# start of Task data
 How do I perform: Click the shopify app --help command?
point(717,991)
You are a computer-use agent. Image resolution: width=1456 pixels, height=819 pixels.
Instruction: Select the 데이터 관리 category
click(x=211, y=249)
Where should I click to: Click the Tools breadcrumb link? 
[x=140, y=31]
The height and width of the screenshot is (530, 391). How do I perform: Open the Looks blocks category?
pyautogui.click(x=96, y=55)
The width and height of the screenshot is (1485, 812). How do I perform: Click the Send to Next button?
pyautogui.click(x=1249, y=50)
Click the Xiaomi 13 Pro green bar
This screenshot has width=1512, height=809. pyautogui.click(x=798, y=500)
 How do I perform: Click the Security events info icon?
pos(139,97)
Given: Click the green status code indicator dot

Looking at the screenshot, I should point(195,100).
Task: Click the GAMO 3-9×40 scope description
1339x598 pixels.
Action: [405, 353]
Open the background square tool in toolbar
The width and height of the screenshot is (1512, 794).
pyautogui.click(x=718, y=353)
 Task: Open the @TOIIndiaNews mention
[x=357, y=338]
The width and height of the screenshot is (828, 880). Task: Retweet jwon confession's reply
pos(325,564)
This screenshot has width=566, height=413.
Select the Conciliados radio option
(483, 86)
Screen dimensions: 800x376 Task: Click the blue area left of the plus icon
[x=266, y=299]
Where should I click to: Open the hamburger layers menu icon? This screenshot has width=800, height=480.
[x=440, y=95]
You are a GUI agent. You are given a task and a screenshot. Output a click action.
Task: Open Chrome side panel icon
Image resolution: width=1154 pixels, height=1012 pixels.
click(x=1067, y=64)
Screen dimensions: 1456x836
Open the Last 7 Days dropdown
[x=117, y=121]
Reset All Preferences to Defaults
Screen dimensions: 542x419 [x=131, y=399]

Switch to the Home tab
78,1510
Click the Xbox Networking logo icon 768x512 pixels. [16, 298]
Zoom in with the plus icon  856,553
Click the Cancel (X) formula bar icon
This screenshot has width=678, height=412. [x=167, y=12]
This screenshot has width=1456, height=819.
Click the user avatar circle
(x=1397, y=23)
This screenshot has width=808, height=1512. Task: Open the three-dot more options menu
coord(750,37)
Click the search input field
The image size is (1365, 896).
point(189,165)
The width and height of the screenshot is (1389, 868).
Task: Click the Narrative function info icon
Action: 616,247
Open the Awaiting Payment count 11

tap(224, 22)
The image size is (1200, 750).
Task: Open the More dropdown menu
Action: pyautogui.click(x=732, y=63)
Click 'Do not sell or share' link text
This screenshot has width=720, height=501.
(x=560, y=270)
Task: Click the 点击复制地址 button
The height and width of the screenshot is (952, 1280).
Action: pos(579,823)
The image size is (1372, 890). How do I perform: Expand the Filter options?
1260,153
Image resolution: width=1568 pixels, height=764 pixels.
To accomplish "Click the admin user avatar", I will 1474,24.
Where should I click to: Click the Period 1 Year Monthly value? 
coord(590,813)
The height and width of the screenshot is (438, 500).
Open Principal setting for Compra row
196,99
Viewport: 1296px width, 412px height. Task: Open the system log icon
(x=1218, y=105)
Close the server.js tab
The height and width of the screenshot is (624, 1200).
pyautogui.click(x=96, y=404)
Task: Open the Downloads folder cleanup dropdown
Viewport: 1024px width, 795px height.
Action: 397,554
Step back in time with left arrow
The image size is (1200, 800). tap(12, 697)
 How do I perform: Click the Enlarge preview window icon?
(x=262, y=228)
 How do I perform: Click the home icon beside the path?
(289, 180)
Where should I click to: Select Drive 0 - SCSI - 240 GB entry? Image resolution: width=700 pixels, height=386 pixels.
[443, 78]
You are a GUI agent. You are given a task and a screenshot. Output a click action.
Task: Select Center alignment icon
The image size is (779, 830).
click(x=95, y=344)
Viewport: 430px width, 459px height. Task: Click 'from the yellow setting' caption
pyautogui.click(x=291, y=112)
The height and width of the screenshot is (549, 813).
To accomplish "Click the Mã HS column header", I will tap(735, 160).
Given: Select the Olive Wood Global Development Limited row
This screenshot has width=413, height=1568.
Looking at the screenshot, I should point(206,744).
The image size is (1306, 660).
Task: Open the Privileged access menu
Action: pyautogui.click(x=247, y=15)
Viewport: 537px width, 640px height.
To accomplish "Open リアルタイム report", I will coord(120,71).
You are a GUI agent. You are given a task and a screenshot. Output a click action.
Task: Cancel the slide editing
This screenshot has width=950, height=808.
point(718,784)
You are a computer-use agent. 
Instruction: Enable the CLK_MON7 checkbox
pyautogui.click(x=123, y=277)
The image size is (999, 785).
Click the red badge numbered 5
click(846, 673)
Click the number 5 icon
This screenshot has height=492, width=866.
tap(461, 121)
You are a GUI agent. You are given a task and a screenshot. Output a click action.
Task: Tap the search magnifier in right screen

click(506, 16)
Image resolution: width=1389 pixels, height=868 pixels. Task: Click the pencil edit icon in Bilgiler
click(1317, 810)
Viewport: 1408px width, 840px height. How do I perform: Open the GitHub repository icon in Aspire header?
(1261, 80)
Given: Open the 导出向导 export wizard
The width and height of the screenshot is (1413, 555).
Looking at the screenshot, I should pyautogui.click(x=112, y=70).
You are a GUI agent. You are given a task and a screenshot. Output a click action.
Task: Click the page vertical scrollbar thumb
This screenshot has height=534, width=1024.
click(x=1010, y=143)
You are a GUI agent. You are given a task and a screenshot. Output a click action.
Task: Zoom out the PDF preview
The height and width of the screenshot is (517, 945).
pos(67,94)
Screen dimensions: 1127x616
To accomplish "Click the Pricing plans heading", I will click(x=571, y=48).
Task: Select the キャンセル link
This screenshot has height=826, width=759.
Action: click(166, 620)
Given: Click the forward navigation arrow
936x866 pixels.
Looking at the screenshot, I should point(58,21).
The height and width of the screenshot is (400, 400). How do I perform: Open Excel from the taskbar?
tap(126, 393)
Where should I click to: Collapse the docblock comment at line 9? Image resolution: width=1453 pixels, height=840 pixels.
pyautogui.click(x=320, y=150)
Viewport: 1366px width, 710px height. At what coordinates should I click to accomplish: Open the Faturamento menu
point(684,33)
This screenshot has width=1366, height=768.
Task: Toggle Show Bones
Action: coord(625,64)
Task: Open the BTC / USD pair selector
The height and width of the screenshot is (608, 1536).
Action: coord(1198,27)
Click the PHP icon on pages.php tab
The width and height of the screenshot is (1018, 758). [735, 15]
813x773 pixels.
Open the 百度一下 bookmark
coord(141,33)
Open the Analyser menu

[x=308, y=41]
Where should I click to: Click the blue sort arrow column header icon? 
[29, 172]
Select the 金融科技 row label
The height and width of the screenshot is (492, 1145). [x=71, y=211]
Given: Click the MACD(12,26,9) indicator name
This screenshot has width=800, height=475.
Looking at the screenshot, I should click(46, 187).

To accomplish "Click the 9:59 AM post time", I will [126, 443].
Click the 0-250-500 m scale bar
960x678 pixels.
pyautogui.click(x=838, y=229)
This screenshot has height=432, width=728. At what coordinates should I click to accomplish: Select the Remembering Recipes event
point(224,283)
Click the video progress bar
# end of Task data
Written instruction | Turn all of the records above into a numbered list, one line per item, and leave out the blank lines.

Exercise answer |
1.  How do I perform: Click the shopify app --help command?
2. point(717,991)
3. You are a computer-use agent. Image resolution: width=1456 pixels, height=819 pixels.
4. Instruction: Select the 데이터 관리 category
5. click(x=211, y=249)
6. Where should I click to: Click the Tools breadcrumb link? 
7. [x=140, y=31]
8. The height and width of the screenshot is (530, 391). How do I perform: Open the Looks blocks category?
9. pyautogui.click(x=96, y=55)
10. The width and height of the screenshot is (1485, 812). How do I perform: Click the Send to Next button?
11. pyautogui.click(x=1249, y=50)
12. Click the Xiaomi 13 Pro green bar
13. This screenshot has width=1512, height=809. pyautogui.click(x=798, y=500)
14.  How do I perform: Click the Security events info icon?
15. pos(139,97)
16. Given: Click the green status code indicator dot
17. Looking at the screenshot, I should point(195,100).
18. Task: Click the GAMO 3-9×40 scope description
19. 1339x598 pixels.
20. Action: [405, 353]
21. Open the background square tool in toolbar
22. The width and height of the screenshot is (1512, 794).
23. pyautogui.click(x=718, y=353)
24.  Task: Open the @TOIIndiaNews mention
25. [x=357, y=338]
26. The width and height of the screenshot is (828, 880). Task: Retweet jwon confession's reply
27. pos(325,564)
28. This screenshot has width=566, height=413.
29. Select the Conciliados radio option
30. (483, 86)
31. Screen dimensions: 800x376 Task: Click the blue area left of the plus icon
32. [x=266, y=299]
33. Where should I click to: Open the hamburger layers menu icon? This screenshot has width=800, height=480.
34. [x=440, y=95]
35. You are a GUI agent. You are given a task and a screenshot. Output a click action.
36. Task: Open Chrome side panel icon
37. Image resolution: width=1154 pixels, height=1012 pixels.
38. click(x=1067, y=64)
39. Screen dimensions: 1456x836
40. Open the Last 7 Days dropdown
41. [x=117, y=121]
42. Reset All Preferences to Defaults
43. Screen dimensions: 542x419 [x=131, y=399]
44. Switch to the Home tab
45. 78,1510
46. Click the Xbox Networking logo icon 768x512 pixels. [16, 298]
47. Zoom in with the plus icon  856,553
48. Click the Cancel (X) formula bar icon
49. This screenshot has width=678, height=412. [x=167, y=12]
50. This screenshot has width=1456, height=819.
51. Click the user avatar circle
52. (x=1397, y=23)
53. This screenshot has width=808, height=1512. Task: Open the three-dot more options menu
54. coord(750,37)
55. Click the search input field
56. The image size is (1365, 896).
57. point(189,165)
58. The width and height of the screenshot is (1389, 868).
59. Task: Click the Narrative function info icon
60. Action: 616,247
61. Open the Awaiting Payment count 11
62. tap(224, 22)
63. The image size is (1200, 750).
64. Task: Open the More dropdown menu
65. Action: pyautogui.click(x=732, y=63)
66. Click 'Do not sell or share' link text
67. This screenshot has width=720, height=501.
68. (x=560, y=270)
69. Task: Click the 点击复制地址 button
70. The height and width of the screenshot is (952, 1280).
71. Action: pos(579,823)
72. The image size is (1372, 890). How do I perform: Expand the Filter options?
73. 1260,153
74. Image resolution: width=1568 pixels, height=764 pixels.
75. To accomplish "Click the admin user avatar", I will 1474,24.
76. Where should I click to: Click the Period 1 Year Monthly value? 
77. coord(590,813)
78. The height and width of the screenshot is (438, 500).
79. Open Principal setting for Compra row
80. 196,99
81. Viewport: 1296px width, 412px height. Task: Open the system log icon
82. (x=1218, y=105)
83. Close the server.js tab
84. The height and width of the screenshot is (624, 1200).
85. pyautogui.click(x=96, y=404)
86. Task: Open the Downloads folder cleanup dropdown
87. Viewport: 1024px width, 795px height.
88. Action: 397,554
89. Step back in time with left arrow
90. The image size is (1200, 800). tap(12, 697)
91.  How do I perform: Click the Enlarge preview window icon?
92. (x=262, y=228)
93.  How do I perform: Click the home icon beside the path?
94. (289, 180)
95. Where should I click to: Select Drive 0 - SCSI - 240 GB entry? Image resolution: width=700 pixels, height=386 pixels.
96. [443, 78]
97. You are a GUI agent. You are given a task and a screenshot. Output a click action.
98. Task: Select Center alignment icon
99. The image size is (779, 830).
100. click(x=95, y=344)
101. Viewport: 430px width, 459px height. Task: Click 'from the yellow setting' caption
102. pyautogui.click(x=291, y=112)
103. The height and width of the screenshot is (549, 813).
104. To accomplish "Click the Mã HS column header", I will tap(735, 160).
105. Given: Select the Olive Wood Global Development Limited row
106. This screenshot has width=413, height=1568.
107. Looking at the screenshot, I should point(206,744).
108. The image size is (1306, 660).
109. Task: Open the Privileged access menu
110. Action: pyautogui.click(x=247, y=15)
111. Viewport: 537px width, 640px height.
112. To accomplish "Open リアルタイム report", I will coord(120,71).
113. You are a GUI agent. You are given a task and a screenshot. Output a click action.
114. Task: Cancel the slide editing
115. This screenshot has width=950, height=808.
116. point(718,784)
117. You are a computer-use agent. 
118. Instruction: Enable the CLK_MON7 checkbox
119. pyautogui.click(x=123, y=277)
120. The image size is (999, 785).
121. Click the red badge numbered 5
122. click(846, 673)
123. Click the number 5 icon
124. This screenshot has height=492, width=866.
125. tap(461, 121)
126. You are a GUI agent. You are given a task and a screenshot. Output a click action.
127. Task: Tap the search magnifier in right screen
128. click(506, 16)
129. Image resolution: width=1389 pixels, height=868 pixels. Task: Click the pencil edit icon in Bilgiler
130. click(1317, 810)
131. Viewport: 1408px width, 840px height. How do I perform: Open the GitHub repository icon in Aspire header?
132. (1261, 80)
133. Given: Open the 导出向导 export wizard
134. The width and height of the screenshot is (1413, 555).
135. Looking at the screenshot, I should pyautogui.click(x=112, y=70).
136. You are a GUI agent. You are given a task and a screenshot. Output a click action.
137. Task: Click the page vertical scrollbar thumb
138. This screenshot has height=534, width=1024.
139. click(x=1010, y=143)
140. You are a GUI agent. You are given a task and a screenshot. Output a click action.
141. Task: Zoom out the PDF preview
142. The height and width of the screenshot is (517, 945).
143. pos(67,94)
144. Screen dimensions: 1127x616
145. To accomplish "Click the Pricing plans heading", I will click(x=571, y=48).
146. Task: Select the キャンセル link
147. This screenshot has height=826, width=759.
148. Action: click(166, 620)
149. Given: Click the forward navigation arrow
150. 936x866 pixels.
151. Looking at the screenshot, I should point(58,21).
152. The height and width of the screenshot is (400, 400). How do I perform: Open Excel from the taskbar?
153. tap(126, 393)
154. Where should I click to: Collapse the docblock comment at line 9? Image resolution: width=1453 pixels, height=840 pixels.
155. pyautogui.click(x=320, y=150)
156. Viewport: 1366px width, 710px height. At what coordinates should I click to accomplish: Open the Faturamento menu
157. point(684,33)
158. This screenshot has width=1366, height=768.
159. Task: Toggle Show Bones
160. Action: coord(625,64)
161. Task: Open the BTC / USD pair selector
162. The height and width of the screenshot is (608, 1536).
163. Action: coord(1198,27)
164. Click the PHP icon on pages.php tab
165. The width and height of the screenshot is (1018, 758). [735, 15]
166. 813x773 pixels.
167. Open the 百度一下 bookmark
168. coord(141,33)
169. Open the Analyser menu
170. [x=308, y=41]
171. Where should I click to: Click the blue sort arrow column header icon? 
172. [29, 172]
173. Select the 金融科技 row label
174. The height and width of the screenshot is (492, 1145). [x=71, y=211]
175. Given: Click the MACD(12,26,9) indicator name
176. This screenshot has width=800, height=475.
177. Looking at the screenshot, I should click(46, 187).
178. To accomplish "Click the 9:59 AM post time", I will [126, 443].
179. Click the 0-250-500 m scale bar
180. 960x678 pixels.
181. pyautogui.click(x=838, y=229)
182. This screenshot has height=432, width=728. At what coordinates should I click to accomplish: Select the Remembering Recipes event
183. point(224,283)
184. Click the video progress bar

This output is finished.